** Begin Text block **
Today is a big day in my family; my mother has to have a serious procedure done tomorrow, but the prognosis for an excellent recovery looks good — my brother is with her now, and I will be seeing her in a few weeks’ time.
I will of course be thinking about her all week, but I am certain everything will turn out fine, inshallah.
I myself have gone through a pretty bad diarrhea spell for the last 7 days or so, ever since I ate that delicious Bamia with lahma takeout from one of the Egyptian food restaurants in downtown Gouna: I suspect the meat, while tasty, was contaminated in some way.
Today was the first day I was able to put something solid in my stomach. I had one butter crossant from 7th Star in Abu Tig marina. The prices may be a little high there, but I have never had problems with any of their food, the service is excellent, though the crowds often a little too hip for my taste.
The croissant was fantastic! I am hoping it stays down without issues so I can wolf down the second one.
** End Text block **
** Begin Supplied data **
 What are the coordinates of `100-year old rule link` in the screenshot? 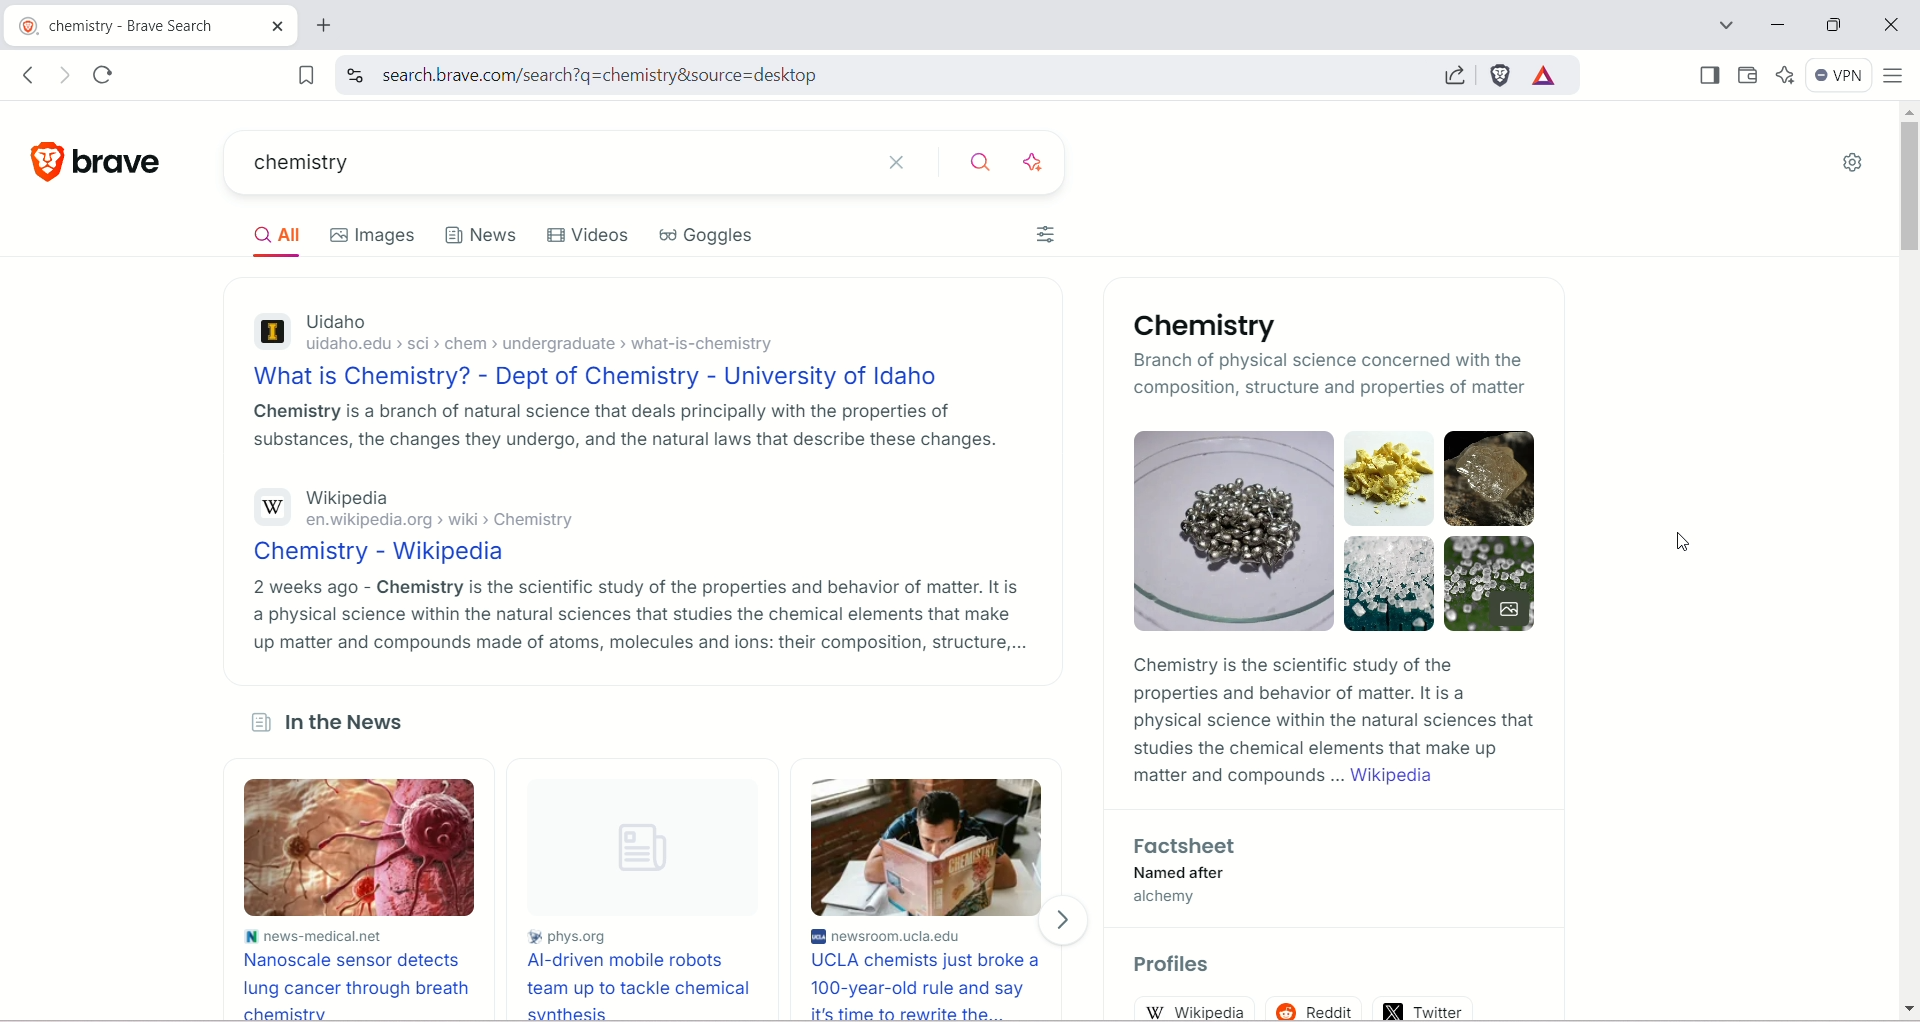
** End Supplied data **
## Exercises
• A. In the personal post about the writer's week, where did the writer get the butter croissant?
• B. Quote the personal post about the writer's week, starting at "I will of course" and ending at "in some way.".
• C. Carry on the personal post about the writer's week after its final sentence.

## Answers to the exercise
• A. From 7th Star in Abu Tig marina.

• B.
I will of course be thinking about her all week, but I am certain everything will turn out fine, inshallah.
I myself have gone through a pretty bad diarrhea spell for the last 7 days or so, ever since I ate that delicious Bamia with lahma takeout from one of the Egyptian food restaurants in downtown Gouna: I suspect the meat, while tasty, was contaminated in some way.

• C.
I also went to Bestway (a small QuickMart sort of place) next to 7th Star, and bought some tins of foul medames (fava beans), lentils (these have been impossible to find lately), a 6 Liter plastic jug of Netsle’s Pure Water (which, alas, I was horrified to read had issues a few years ago but not recently), some TP, paper towels, and dish washing liquid soap.
With only 18 days left for my stay in Gouna, I think — despite the endless pestering of flies and skeeters (trying to get into this house without one flying in is an acquired art, requiring much spastic hat waiving and arm flailing) coming to Gouna was a good idea.
I don’t think I would live in Gouna full-time (few do, except for the young Egyptians who do the heavy lifting that makes this place run), but a lot of my naive illusions about certain things, especially the past, have been punctured — which I will not get into here in any detail. Suffice it to say I was disappointed by some my experiences.
Even if you have no such expectations, Gouna can be quite monotonous if you remain in this rather aimless place for any length of time. The landscape might soon seem quite dull (or attractive, in its own reclaimed desert way).
Most of the people you are likely to meet here will be foreigners passing through for a few days, couples usually, or the guided groups that travel in packs.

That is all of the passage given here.